■ TASKS TO COMPLETE ■
1 > Answer these questions from the protest charges passage:
(a) What charges do the Bellville Six face at the Cape Town court?
(b) How many other arrested protestors are there, and on what terms were they released?
(c) What did a State Security official in Parliament reportedly say about the Right2Know Campaign?
2 > Name every organization, union, or movement that the final paragraph of the protest charges passage mentions.
3 > In the protest charges passage, rewrite everything from "Last night, two" down to "and public violence.", putting "charge sheet" in place of "docket".

Last night, two lawyers representing some of the protestors held in Bellville reported that the docket included a recommended charge of high treason. This recommended charge has now been withdrawn: appearing at the Cape Town magisrate’s court this morning, the Bellville Six face lesser but still outrageous charges of trespassing, illegal gathering, and public violence.

The other 23 arrested protestors face charges of trespassing and illegal gathering. They have all been released without bail.

Dissent is not a “threat” to state security

Despite the apparent retreat in the charges, there is very strong evidence that SAPS at least considered invoking charges of High Treason charges against six of the protesters. With this blatant intimidation, and the general brutality witnessed yesterday, the authorities show their contempt for the urgent struggle of these students to be heard. In place of a legitimate struggle to be heard and seen, all the state sees is a threat.

This paranoid and insecure view of the world is not new. Last week, a State Security official in Parliament reportedly stated that the Right2Know Campaign is an agent of a foreign government. Similar accusations have been levelled at unions like Numsa and Amcu, and people’s movements like Abahlali baseMjondolo and the Treatment Action Campaign. The same was done to the Anti Privatisation Forum, the Anti Eviction Campaign, the Landless People’s Movement and others from the late 1990s onwards.

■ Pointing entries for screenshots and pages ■
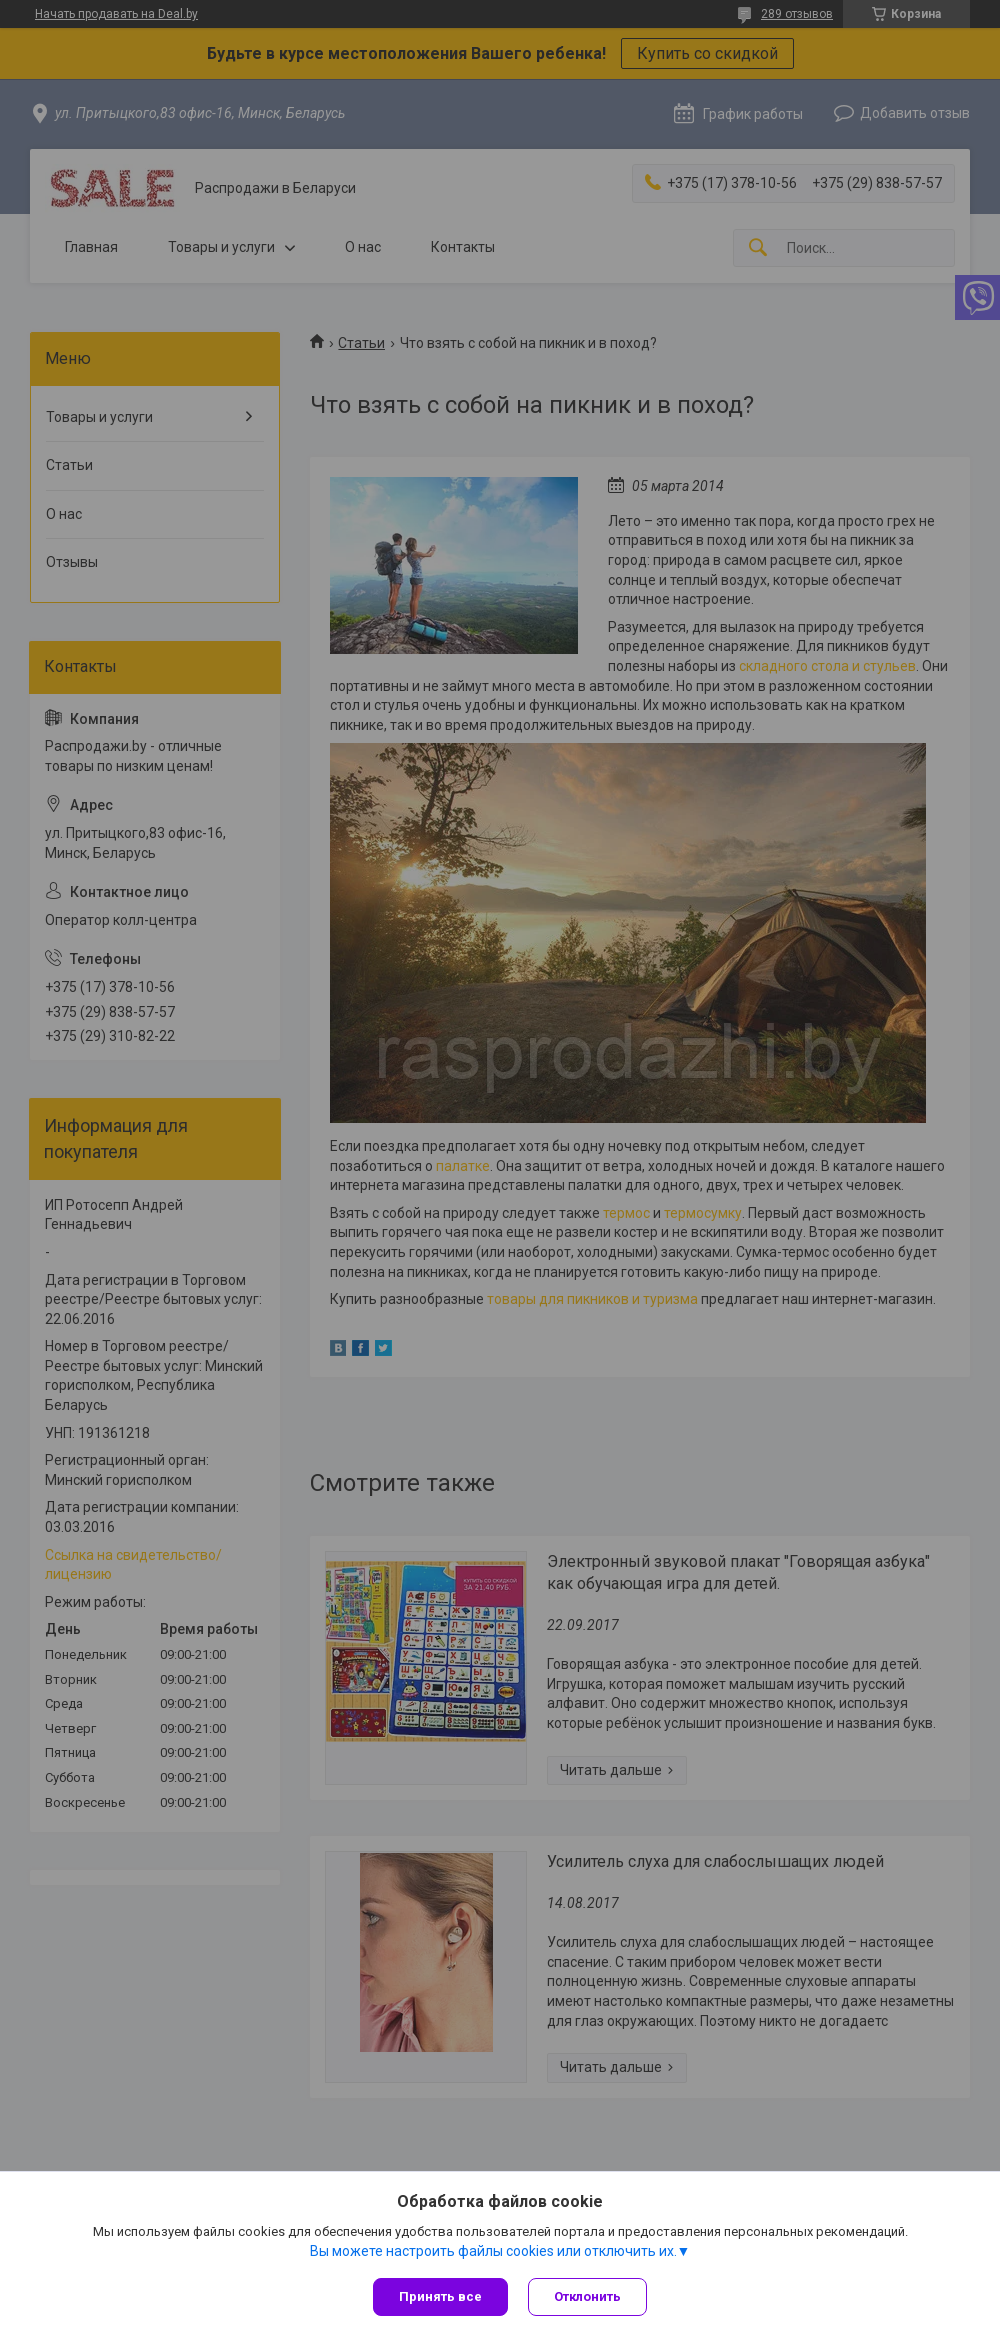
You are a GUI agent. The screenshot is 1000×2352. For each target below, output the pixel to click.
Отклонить (587, 2296)
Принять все (440, 2296)
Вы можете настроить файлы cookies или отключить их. (493, 2251)
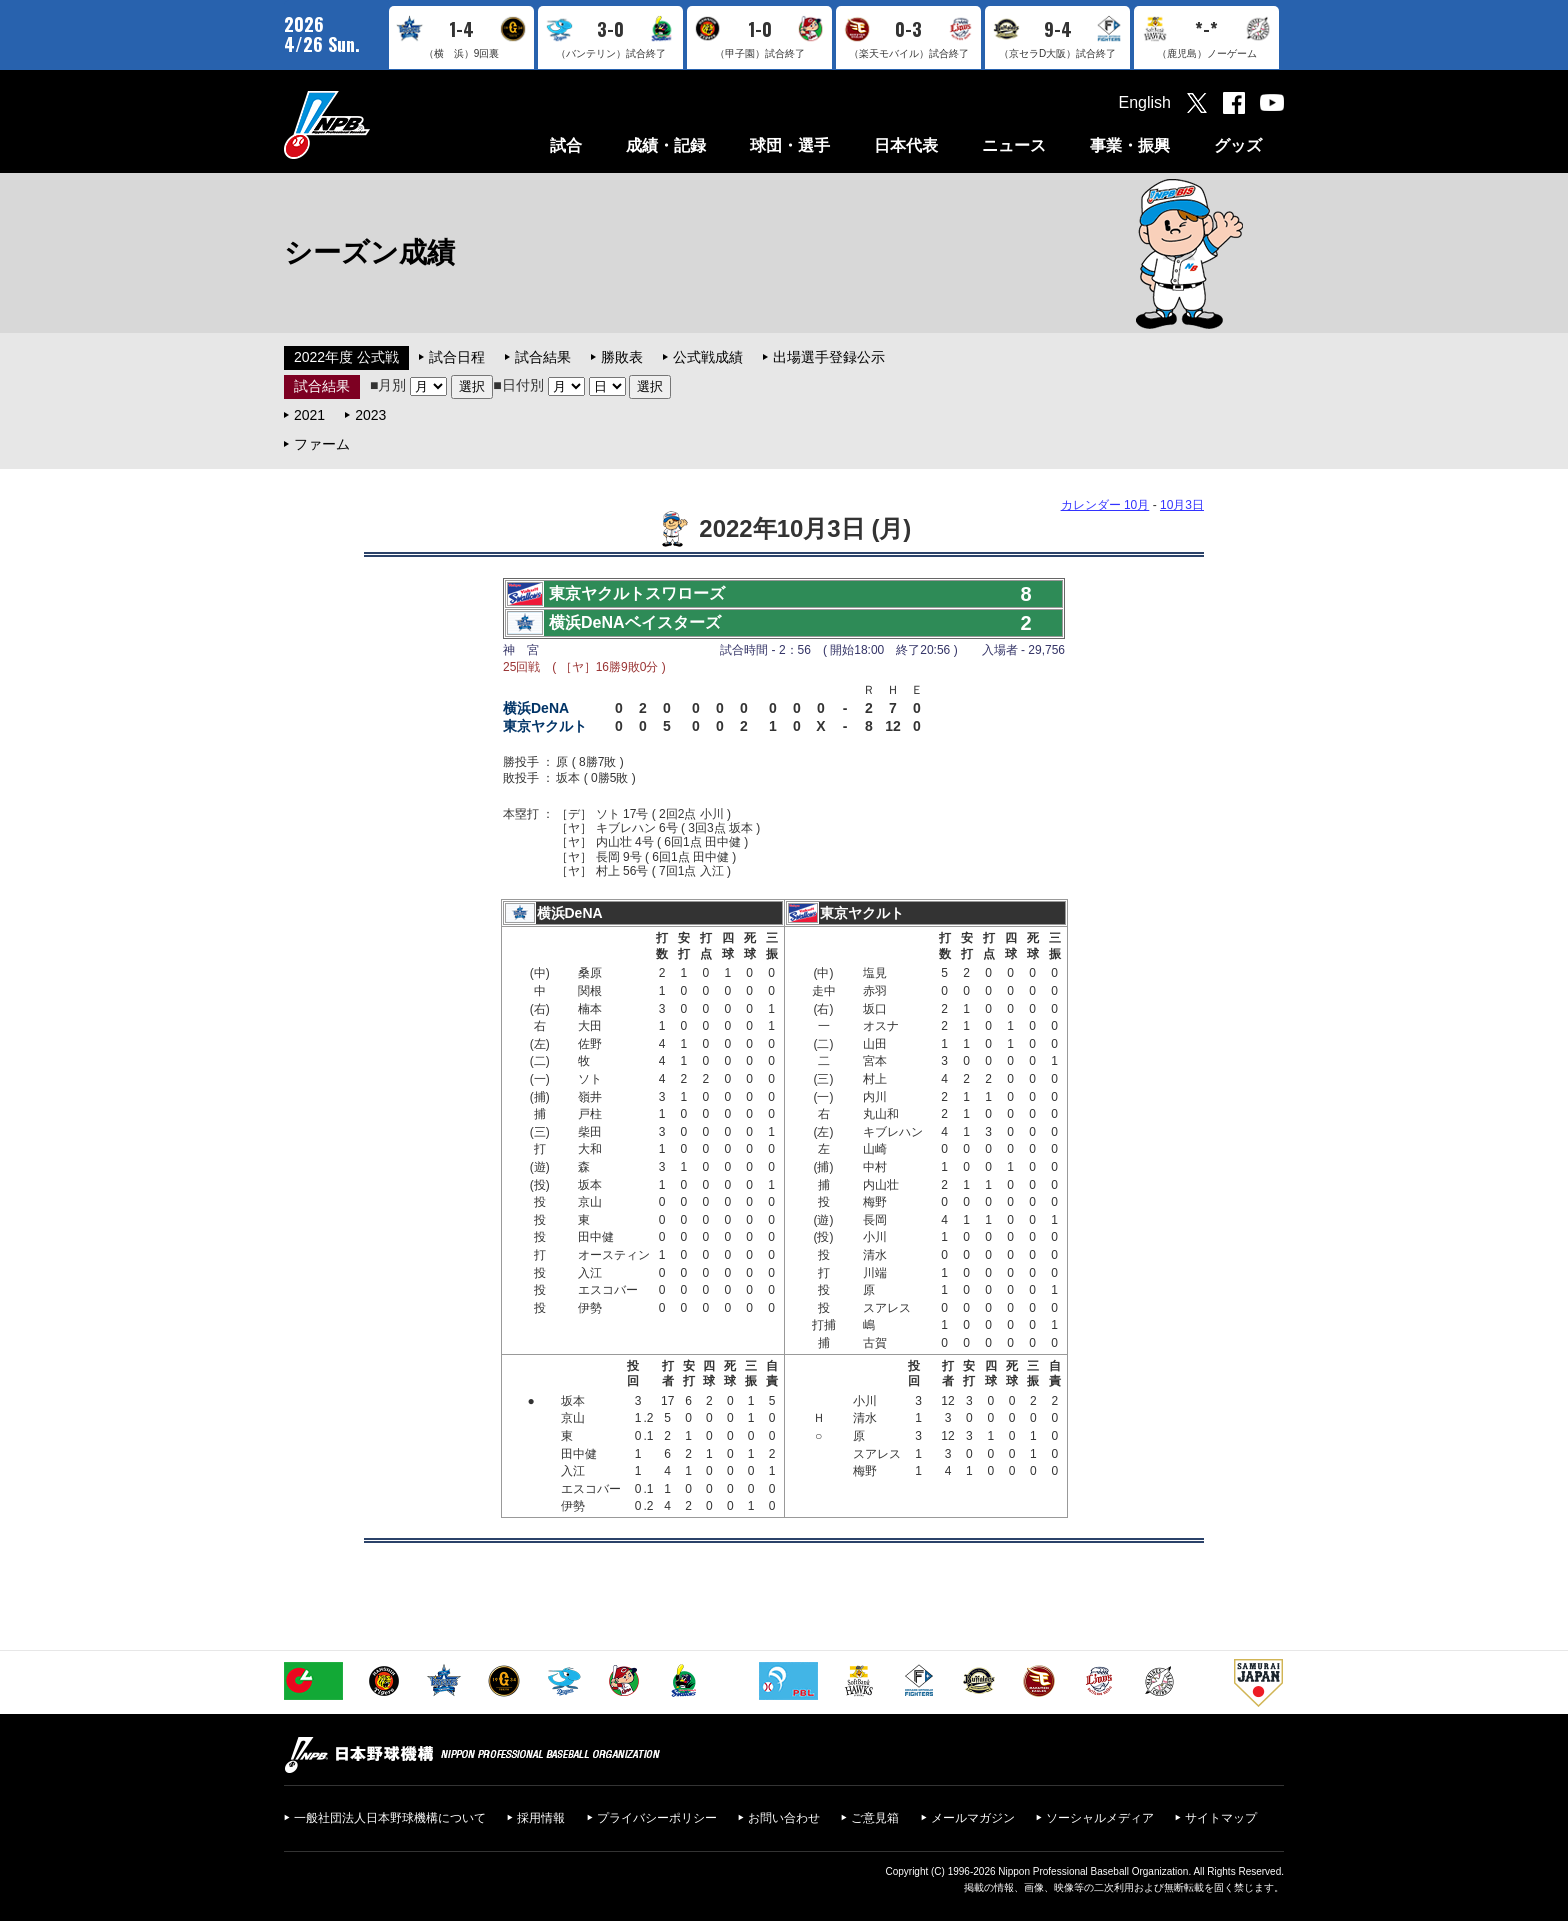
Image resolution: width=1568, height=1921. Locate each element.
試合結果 (543, 357)
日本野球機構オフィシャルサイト (377, 124)
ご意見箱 (875, 1818)
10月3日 (1182, 505)
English (1145, 102)
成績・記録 (666, 145)
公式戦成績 (708, 357)
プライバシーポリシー (657, 1818)
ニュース (1014, 145)
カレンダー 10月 (1105, 505)
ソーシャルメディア (1100, 1818)
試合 (566, 145)
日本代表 (906, 145)
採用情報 (541, 1818)
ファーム (322, 444)
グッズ (1238, 145)
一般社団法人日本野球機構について (390, 1818)
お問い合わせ (784, 1818)
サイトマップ (1221, 1818)
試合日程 (457, 357)
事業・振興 (1130, 145)
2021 (309, 415)
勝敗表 (622, 357)
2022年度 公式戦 (346, 357)
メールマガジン (973, 1818)
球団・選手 (790, 145)
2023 (370, 415)
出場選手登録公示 (829, 357)
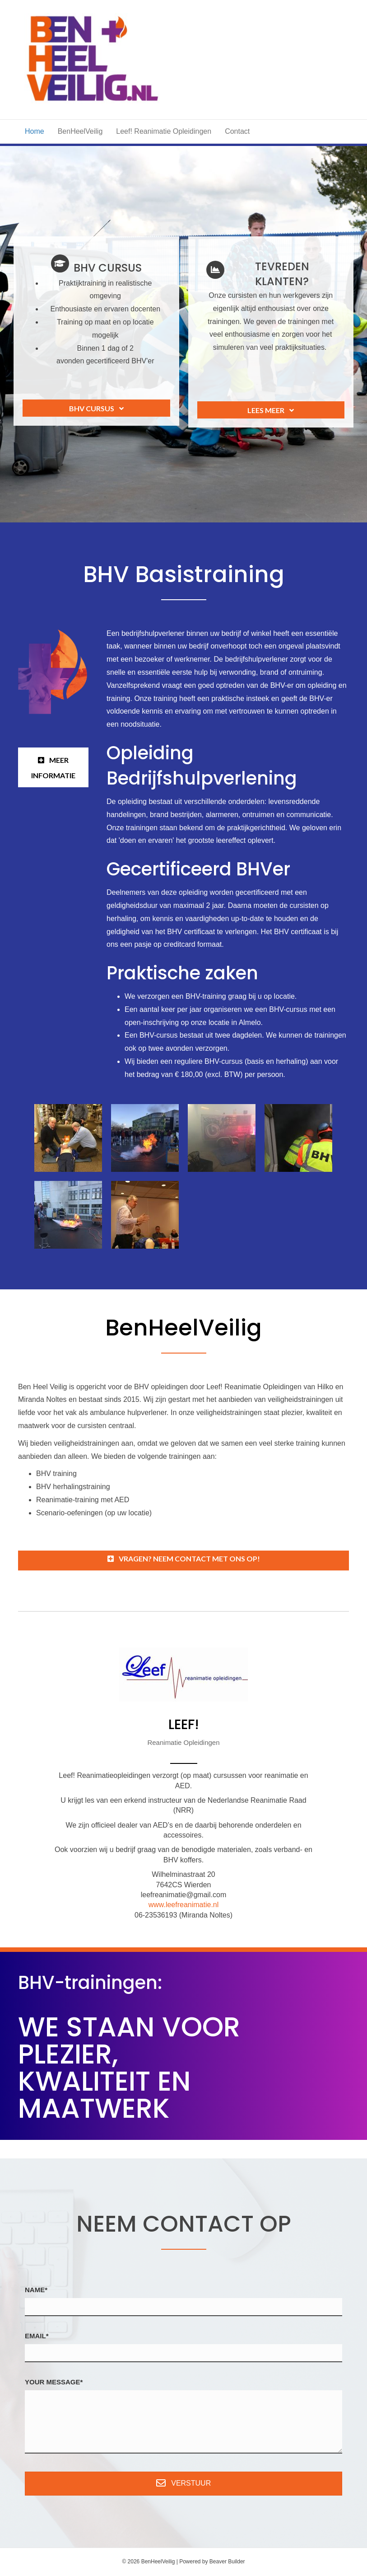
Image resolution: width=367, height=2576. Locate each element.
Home (34, 131)
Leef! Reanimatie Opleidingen (163, 131)
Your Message (52, 2382)
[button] (96, 408)
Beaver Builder (227, 2561)
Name (35, 2290)
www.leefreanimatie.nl (184, 1904)
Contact (237, 131)
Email (35, 2336)
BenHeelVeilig (80, 131)
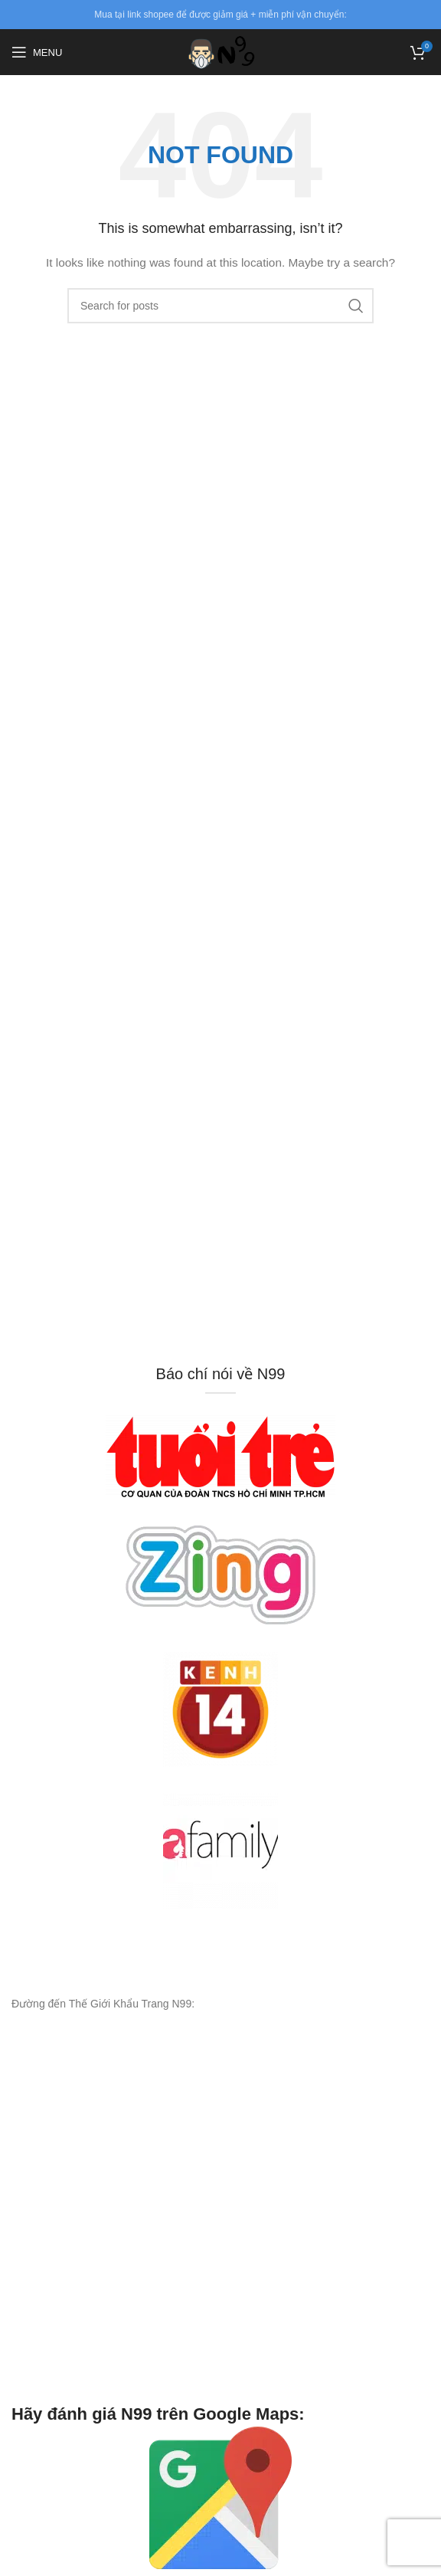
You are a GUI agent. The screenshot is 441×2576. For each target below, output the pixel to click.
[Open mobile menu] (37, 52)
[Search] (220, 305)
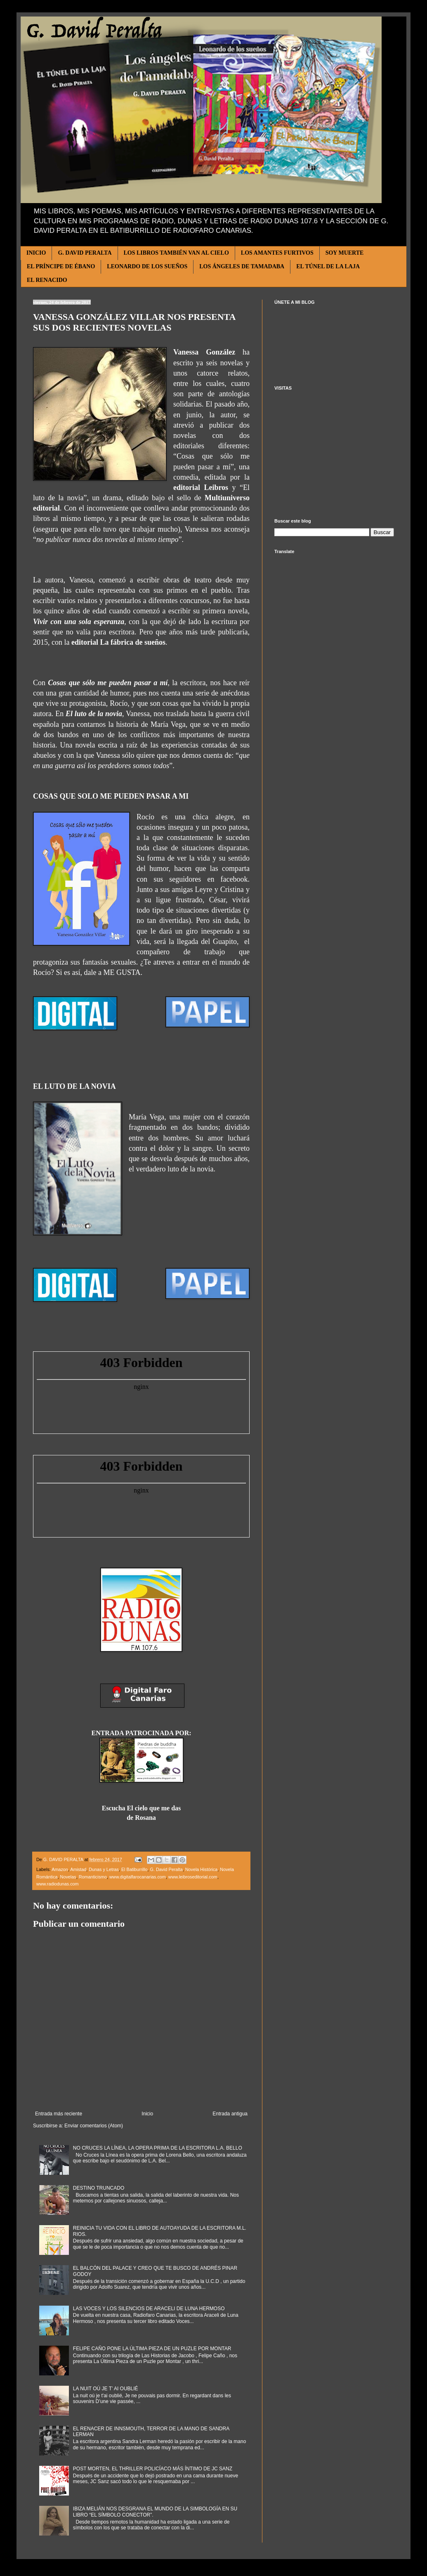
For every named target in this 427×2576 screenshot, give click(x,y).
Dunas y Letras (104, 1869)
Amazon (60, 1869)
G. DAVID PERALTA (84, 253)
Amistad (78, 1869)
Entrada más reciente (58, 2114)
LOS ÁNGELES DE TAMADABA (241, 266)
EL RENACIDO (47, 280)
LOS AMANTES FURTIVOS (277, 253)
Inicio (147, 2114)
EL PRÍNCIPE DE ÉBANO (61, 266)
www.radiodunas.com (57, 1883)
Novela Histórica (201, 1869)
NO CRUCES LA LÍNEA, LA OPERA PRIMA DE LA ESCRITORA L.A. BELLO (157, 2148)
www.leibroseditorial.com (192, 1876)
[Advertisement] (334, 454)
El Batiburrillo (134, 1869)
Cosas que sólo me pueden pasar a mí (107, 683)
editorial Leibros (200, 487)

■ SOLVED TASKS ■
1 >
(a) Trespassing, illegal gathering, and public violence.
(b) There are 23, and they were all released without bail.
(c) That it is an agent of a foreign government.

2 >
- Right2Know Campaign
- Numsa
- Amcu
- Abahlali baseMjondolo
- Treatment Action Campaign
- Anti Privatisation Forum
- Anti Eviction Campaign
- Landless People's Movement

3 >
Last night, two lawyers representing some of the protestors held in Bellville reported that the charge sheet included a recommended charge of high treason. This recommended charge has now been withdrawn: appearing at the Cape Town magisrate’s court this morning, the Bellville Six face lesser but still outrageous charges of trespassing, illegal gathering, and public violence.